The patient mix has shifted with the vaccines, according to Berkshire Health Systems. Many of the severe cases are now happening among people in their 40s and 50s who did not get vaccinated, Lederer said, while older, vaccinated people have been experiencing less severe illness than they would have one year ago.

Hospital leaders declined to say how many of the current COVID-positive inpatients are vaccinated, though they said three of the four COVID patients admitted in the last 24 hours were unvaccinated.

“The more important message is that, if you simply look at vaccine status, it doesn’t tell the whole story,” said Dr. William DeMarco, chair of the department of medicine.

He pointed out that the vaccinated people admitted to the hospital are largely people with multiple underlying conditions, from lung disease to diabetes to chronic kidney disease — and, even still, those patients are largely staying out of the ICU and off of ventilators.

“They may end up needing to get admitted, but the severity is not where we were before,” said DeMarco.

Even today’s busy COVID unit is better than last year’s situation, DeMarco said.

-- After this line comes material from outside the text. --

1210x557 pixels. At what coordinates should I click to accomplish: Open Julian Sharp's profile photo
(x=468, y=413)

He remembers regular planning meetings, one year ago, to deal with the possibility of running out of ventilators.

“We talked about having to ration care,” DeMarco said. “[Now] that’s not even on our radar screen.”

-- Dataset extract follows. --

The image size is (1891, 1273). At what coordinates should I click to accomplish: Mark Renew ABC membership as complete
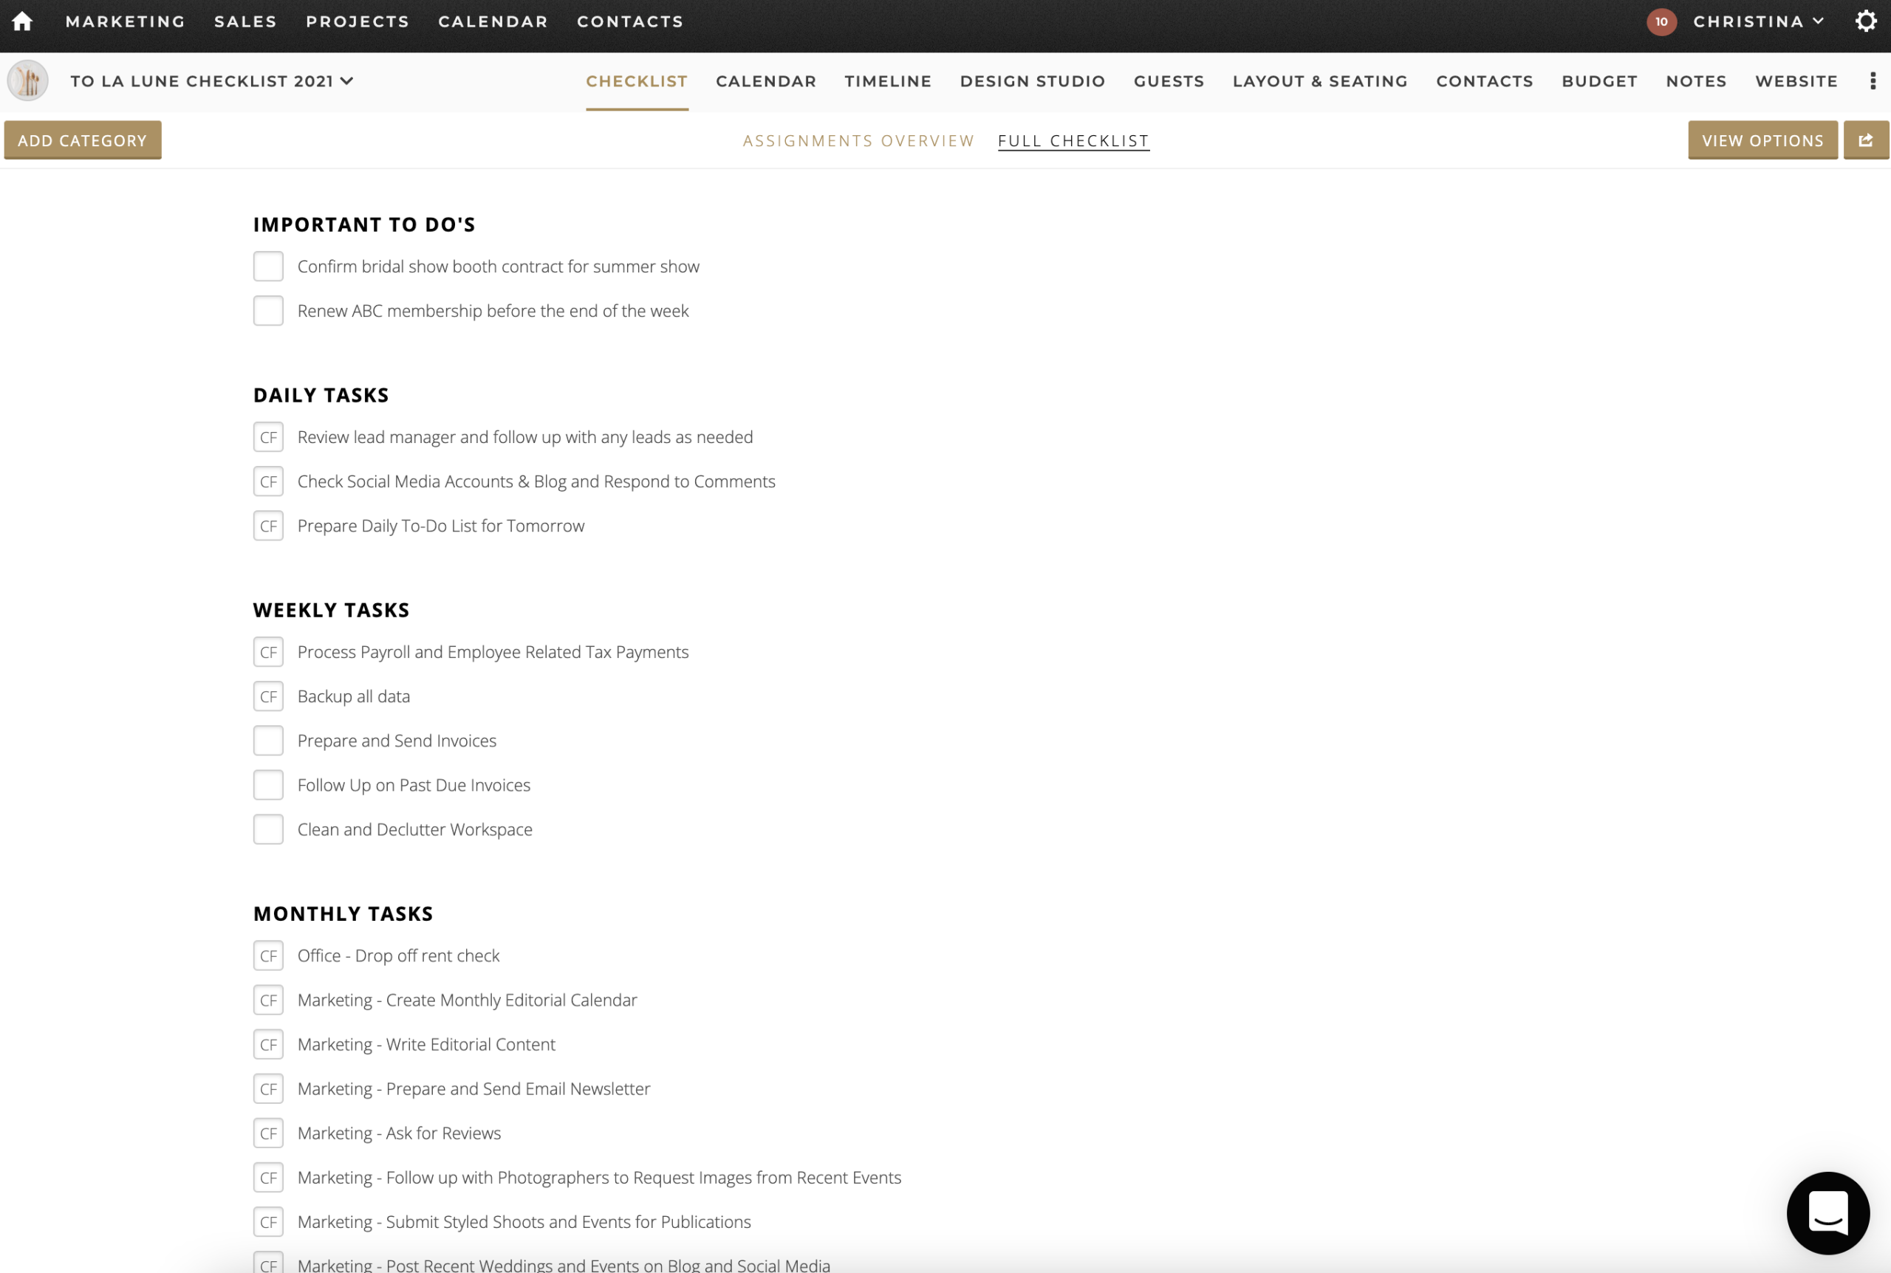point(268,310)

Hospital leaders gave some credit to monoclonal antibody infusions — which BHS continues to administer apace — for keeping people out of the hospital. Monoclonal antibody therapy works best if administered early in the course of an infection.

Lederer also said recent admissions have been predominantly from North County and Pittsfield. State data shows that North County and Pittsfield have lower vaccination rates than South County, though second-home owners and other data issues make it difficult to pin down precise town-by-town rates.

Lederer encouraged vaccination, boosters and testing. “There are other circulating illnesses,” he said. “To be complacent, and to assume what you have is the common cold, may be an assumption that puts not just yourself but your loved ones, your family members, your friends at risk.”